(DIRECTIONS FOR THIS TASK) Once the pictures are set aside, transcribe each line of the data exactly.

(DATA RECORDS)
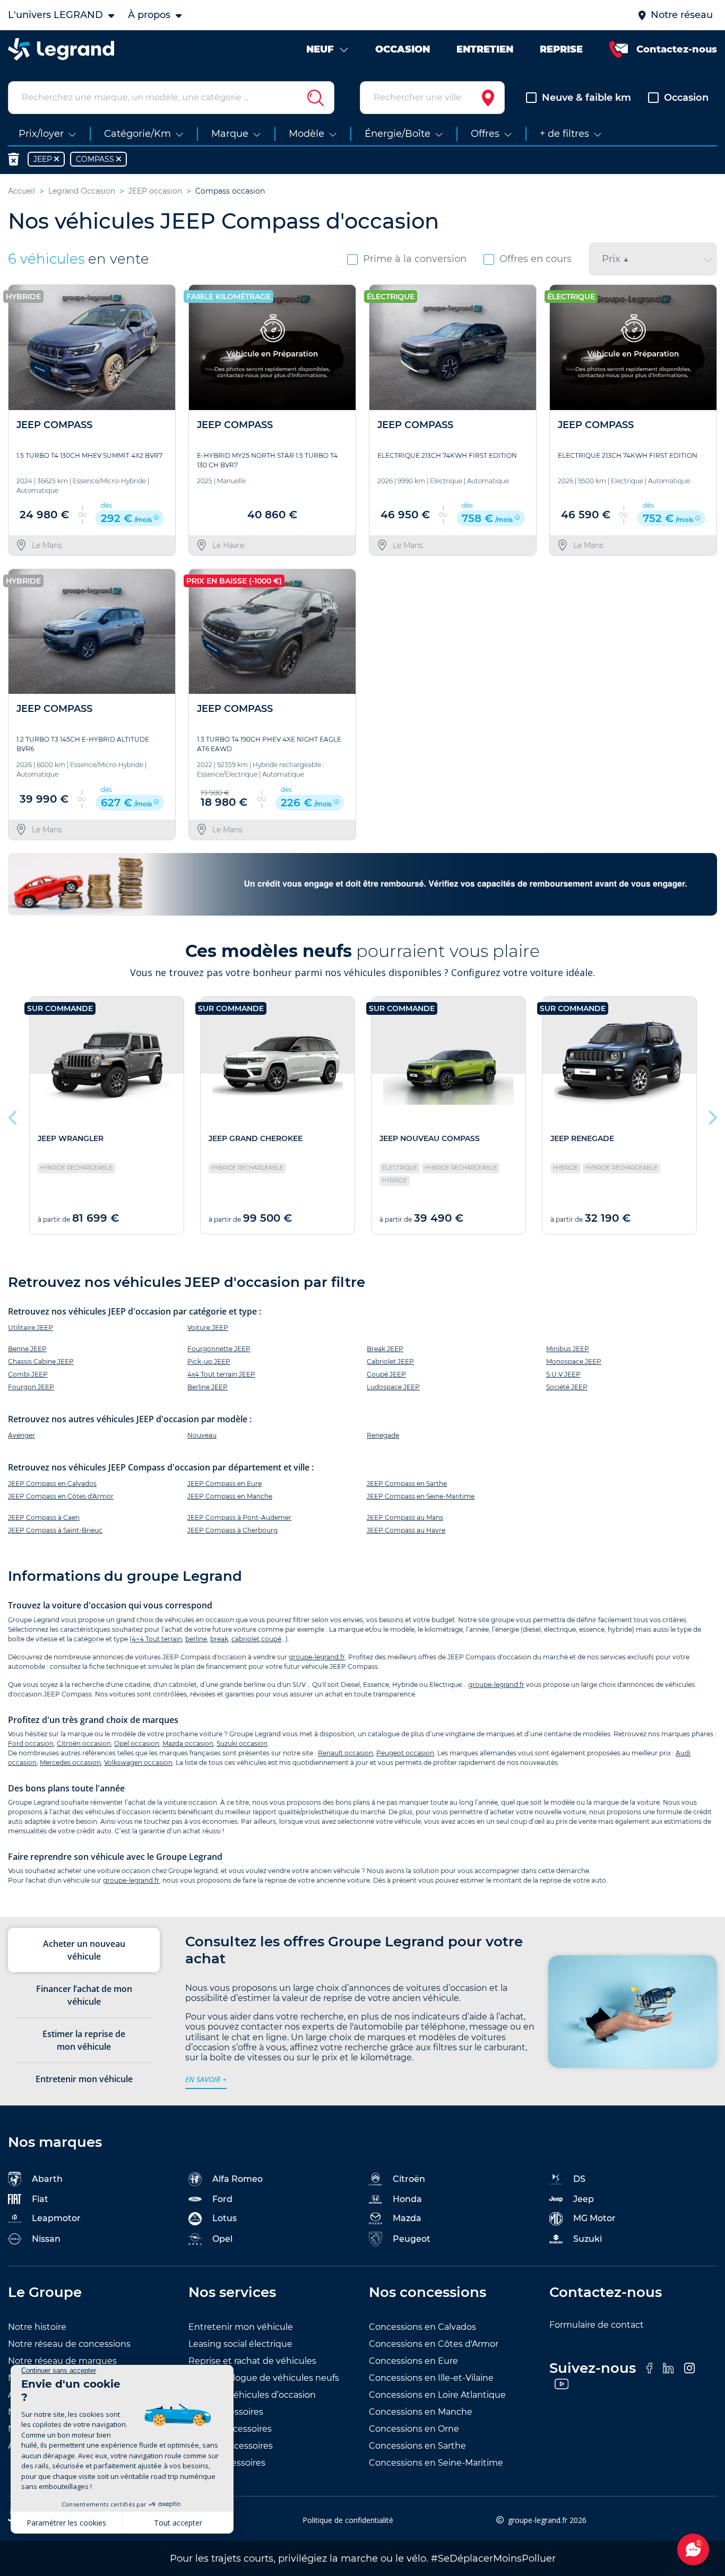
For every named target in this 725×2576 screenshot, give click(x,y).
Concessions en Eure (413, 2361)
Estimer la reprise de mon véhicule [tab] (83, 2040)
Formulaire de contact (596, 2325)
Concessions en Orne (414, 2429)
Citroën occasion (84, 1743)
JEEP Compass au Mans (405, 1517)
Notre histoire (37, 2327)
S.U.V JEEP (563, 1374)
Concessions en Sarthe (417, 2446)
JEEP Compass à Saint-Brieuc (55, 1530)
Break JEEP (385, 1349)
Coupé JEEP (386, 1374)
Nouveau (202, 1435)
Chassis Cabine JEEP (41, 1361)
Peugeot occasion (405, 1753)
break (219, 1639)
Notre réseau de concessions (69, 2344)
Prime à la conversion (415, 259)
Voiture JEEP (207, 1327)
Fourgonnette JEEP (219, 1349)
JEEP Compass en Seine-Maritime (420, 1496)
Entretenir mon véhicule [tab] (84, 2079)
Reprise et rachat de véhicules (252, 2361)
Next (711, 1115)
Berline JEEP (207, 1387)
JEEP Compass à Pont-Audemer (239, 1517)
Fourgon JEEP (31, 1387)
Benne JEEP (27, 1349)
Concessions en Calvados (422, 2327)
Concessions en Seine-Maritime (436, 2463)
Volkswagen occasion (138, 1762)
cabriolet (245, 1639)
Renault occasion (345, 1753)
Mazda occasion (187, 1743)
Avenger (21, 1435)
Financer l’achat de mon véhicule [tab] (84, 1995)
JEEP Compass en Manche (229, 1496)
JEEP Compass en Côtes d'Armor (61, 1496)
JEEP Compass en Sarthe (407, 1483)
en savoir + (206, 2079)
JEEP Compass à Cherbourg (232, 1530)
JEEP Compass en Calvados (52, 1483)
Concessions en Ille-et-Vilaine (431, 2378)
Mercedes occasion (70, 1762)
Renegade (383, 1435)
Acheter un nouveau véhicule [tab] (84, 1950)
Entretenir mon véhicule (240, 2327)
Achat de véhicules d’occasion (252, 2395)
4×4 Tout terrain (157, 1639)
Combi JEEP (28, 1374)
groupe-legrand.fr (317, 1657)
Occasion (686, 97)
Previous (13, 1115)
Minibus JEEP (567, 1349)
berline (196, 1639)
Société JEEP (567, 1387)
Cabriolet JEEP (390, 1361)
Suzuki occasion (242, 1743)
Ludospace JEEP (393, 1387)
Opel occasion (136, 1743)
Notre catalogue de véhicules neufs (263, 2378)
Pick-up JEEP (208, 1361)
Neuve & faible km (586, 97)
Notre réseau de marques (62, 2361)
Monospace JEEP (573, 1361)
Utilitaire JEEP (30, 1327)
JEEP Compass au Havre (406, 1530)
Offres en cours (535, 259)
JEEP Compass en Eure (224, 1483)
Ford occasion (31, 1743)
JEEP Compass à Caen (44, 1517)
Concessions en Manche (420, 2412)
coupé (271, 1639)
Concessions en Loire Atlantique (437, 2395)
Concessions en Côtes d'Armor (433, 2344)
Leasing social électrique (240, 2344)
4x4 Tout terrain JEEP (221, 1374)
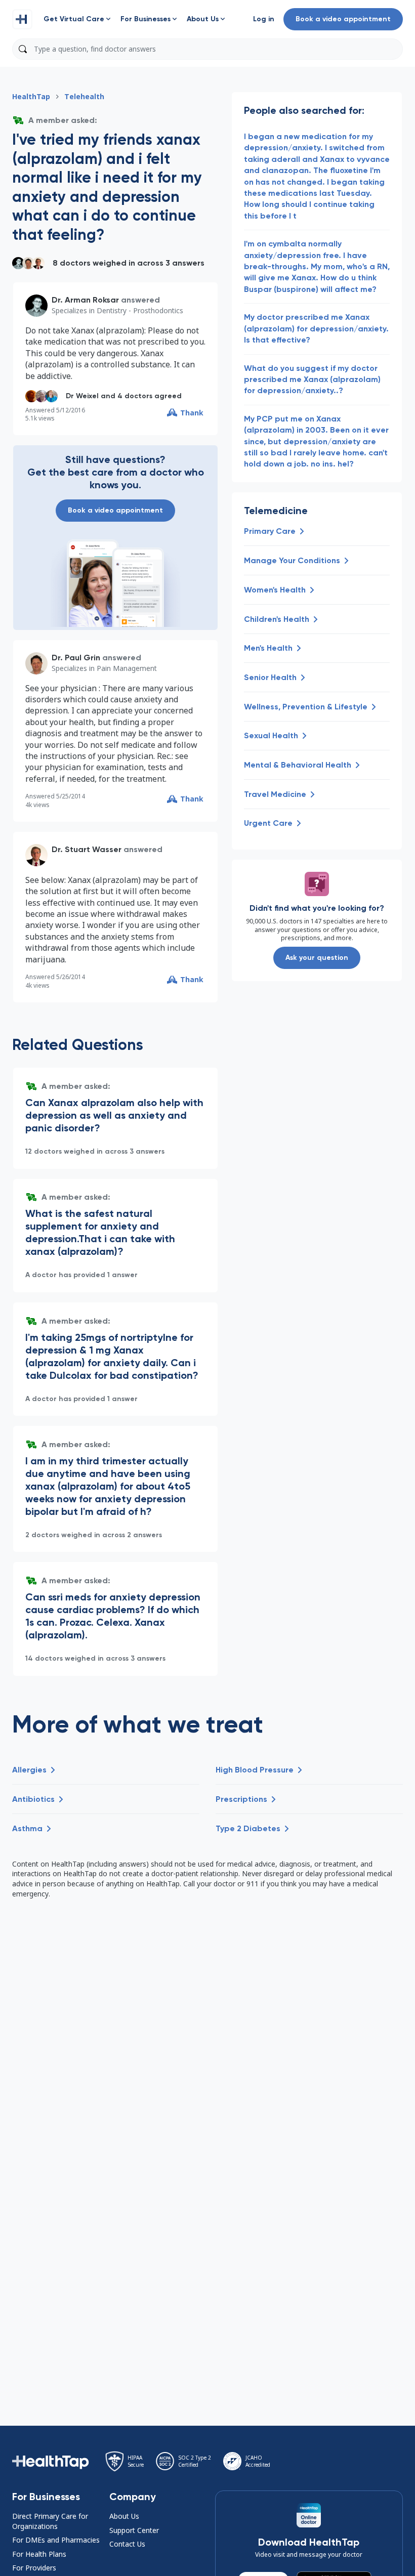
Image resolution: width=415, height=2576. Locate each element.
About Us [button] (124, 2516)
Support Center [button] (134, 2530)
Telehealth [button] (84, 96)
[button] (22, 19)
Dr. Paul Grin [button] (76, 657)
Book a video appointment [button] (343, 19)
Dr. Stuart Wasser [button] (86, 849)
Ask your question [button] (316, 957)
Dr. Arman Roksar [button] (85, 300)
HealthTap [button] (31, 96)
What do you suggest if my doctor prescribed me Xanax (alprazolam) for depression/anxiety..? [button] (312, 379)
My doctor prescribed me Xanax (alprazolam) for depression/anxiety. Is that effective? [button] (316, 328)
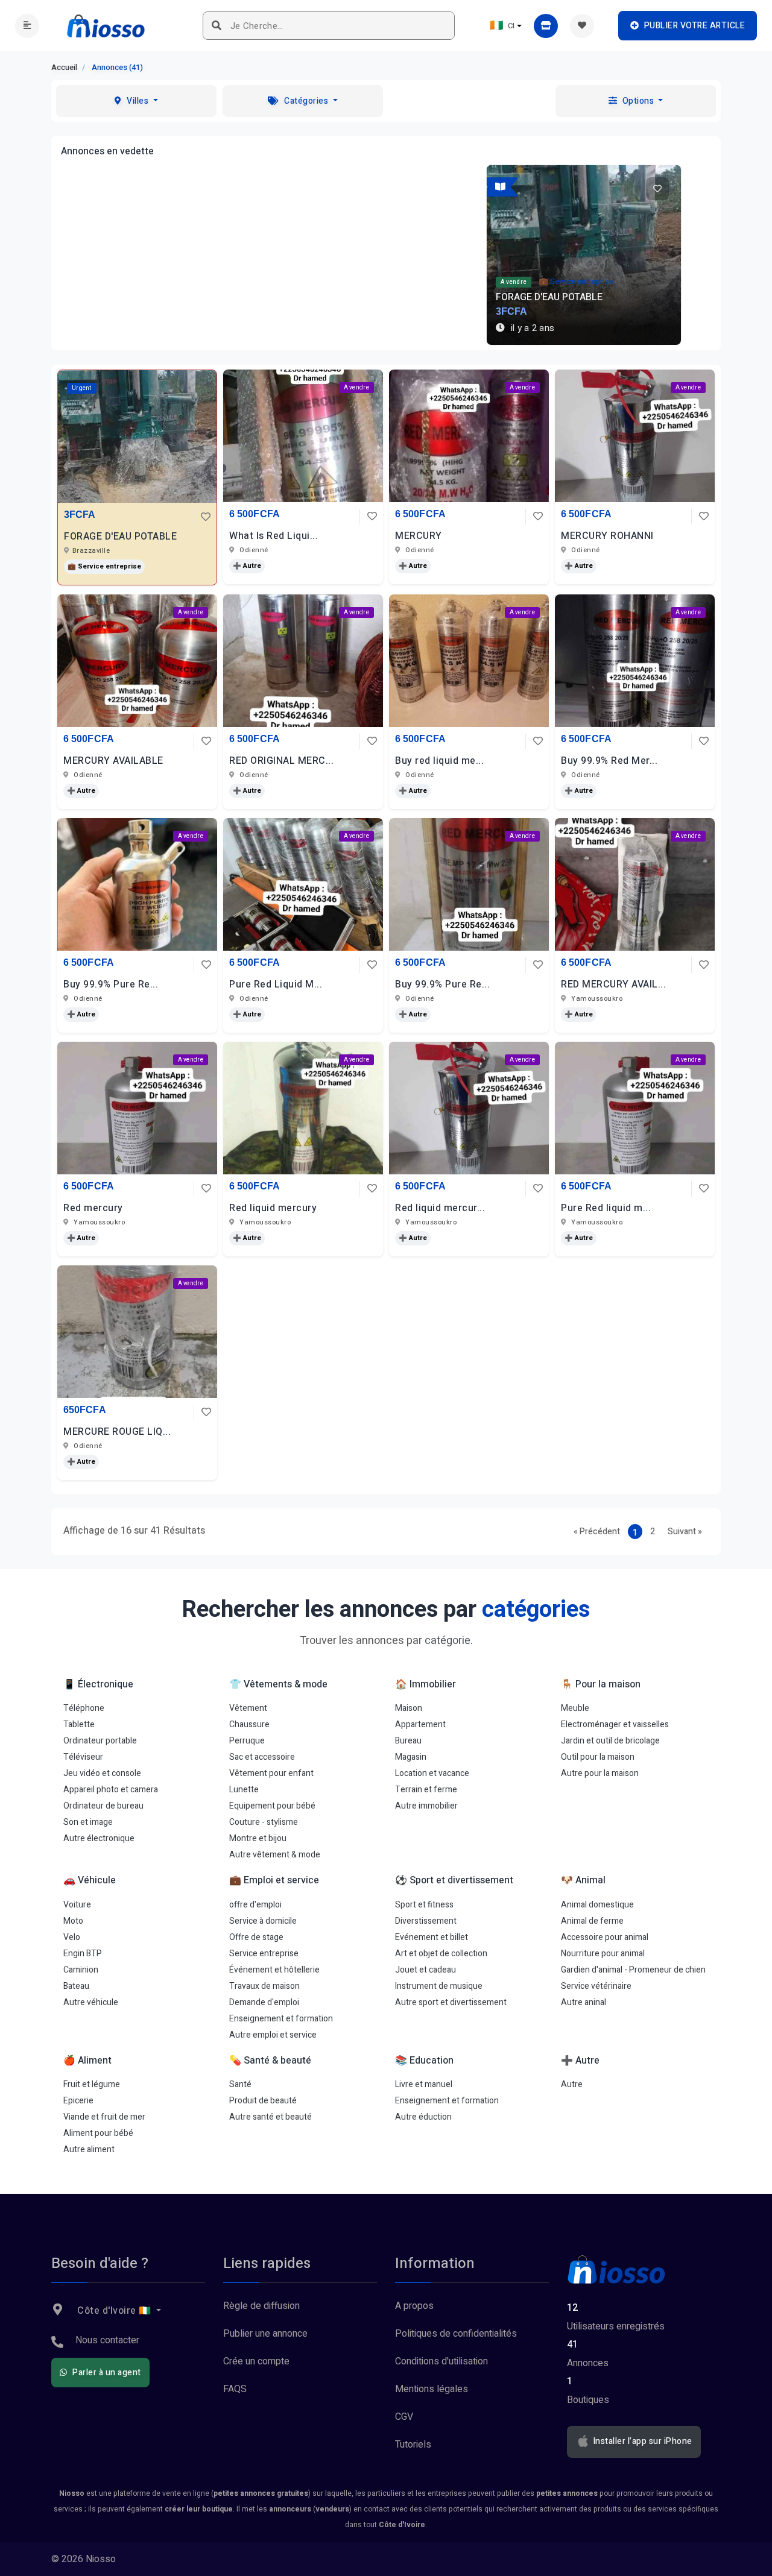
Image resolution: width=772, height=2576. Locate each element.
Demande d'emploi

(PROBLEM SOLUTION)
For every named target in this 725×2576 screenshot, give click(x,y).
Concessions en Eure (413, 2361)
Estimer la reprise de mon véhicule [tab] (83, 2040)
Formulaire de contact (596, 2325)
Concessions en Orne (414, 2429)
Citroën occasion (84, 1743)
JEEP Compass au Mans (405, 1517)
Notre histoire (37, 2327)
S.U.V JEEP (563, 1374)
Concessions en Sarthe (417, 2446)
JEEP Compass à Saint-Brieuc (55, 1530)
Break JEEP (385, 1349)
Coupé JEEP (386, 1374)
Nouveau (202, 1435)
Chassis Cabine JEEP (41, 1361)
Peugeot occasion (405, 1753)
break (219, 1639)
Notre réseau de concessions (69, 2344)
Prime à la conversion (415, 259)
Voiture JEEP (207, 1327)
Fourgonnette JEEP (219, 1349)
JEEP Compass en Seine-Maritime (420, 1496)
Entretenir mon véhicule [tab] (84, 2079)
Reprise et rachat de véhicules (252, 2361)
Next (711, 1115)
Berline JEEP (207, 1387)
JEEP Compass à Pont-Audemer (239, 1517)
Fourgon JEEP (31, 1387)
Benne JEEP (27, 1349)
Concessions en Calvados (422, 2327)
Concessions en Seine-Maritime (436, 2463)
Volkswagen occasion (138, 1762)
cabriolet (245, 1639)
Renault occasion (345, 1753)
Mazda occasion (187, 1743)
Avenger (21, 1435)
Financer l’achat de mon véhicule [tab] (84, 1995)
JEEP Compass en Manche (229, 1496)
JEEP Compass en Côtes d'Armor (61, 1496)
JEEP Compass en Sarthe (407, 1483)
en savoir + (206, 2079)
JEEP Compass à Cherbourg (232, 1530)
JEEP Compass en Calvados (52, 1483)
Concessions en Ille-et-Vilaine (431, 2378)
Mercedes occasion (70, 1762)
Renegade (383, 1435)
Acheter un nouveau véhicule [tab] (84, 1950)
Entretenir mon véhicule (240, 2327)
Achat de véhicules d’occasion (252, 2395)
4×4 Tout terrain (157, 1639)
Combi JEEP (28, 1374)
groupe-legrand.fr (317, 1657)
Occasion (686, 97)
Previous (13, 1115)
Minibus JEEP (567, 1349)
berline (196, 1639)
Société JEEP (567, 1387)
Cabriolet JEEP (390, 1361)
Suzuki occasion (242, 1743)
Ludospace JEEP (393, 1387)
Opel occasion (136, 1743)
Notre catalogue de véhicules neufs (263, 2378)
Pick-up JEEP (208, 1361)
Neuve & faible km (586, 97)
Notre réseau de marques (62, 2361)
Monospace JEEP (573, 1361)
Utilitaire JEEP (30, 1327)
JEEP Compass au Havre (406, 1530)
Offres en cours (535, 259)
JEEP Compass en Eure (224, 1483)
Ford occasion (31, 1743)
JEEP Compass à Caen (44, 1517)
Concessions en Manche (420, 2412)
coupé (271, 1639)
Concessions en Loire Atlantique (437, 2395)
Concessions en Côtes d'Armor (433, 2344)
Leasing social électrique (240, 2344)
4x4 Tout terrain JEEP (221, 1374)
Image resolution: width=415, height=2576. Locate each element.
About Us [button] (124, 2516)
Support Center [button] (134, 2530)
Telehealth [button] (84, 96)
[button] (22, 19)
Dr. Paul Grin [button] (76, 657)
Book a video appointment [button] (343, 19)
Dr. Stuart Wasser [button] (86, 849)
Ask your question [button] (316, 957)
Dr. Arman Roksar [button] (85, 300)
HealthTap [button] (31, 96)
What do you suggest if my doctor prescribed me Xanax (alprazolam) for depression/anxiety..? [button] (312, 379)
My doctor prescribed me Xanax (alprazolam) for depression/anxiety. Is that effective? [button] (316, 328)
Image resolution: width=772, height=2576. Locate each element.
Demande d'emploi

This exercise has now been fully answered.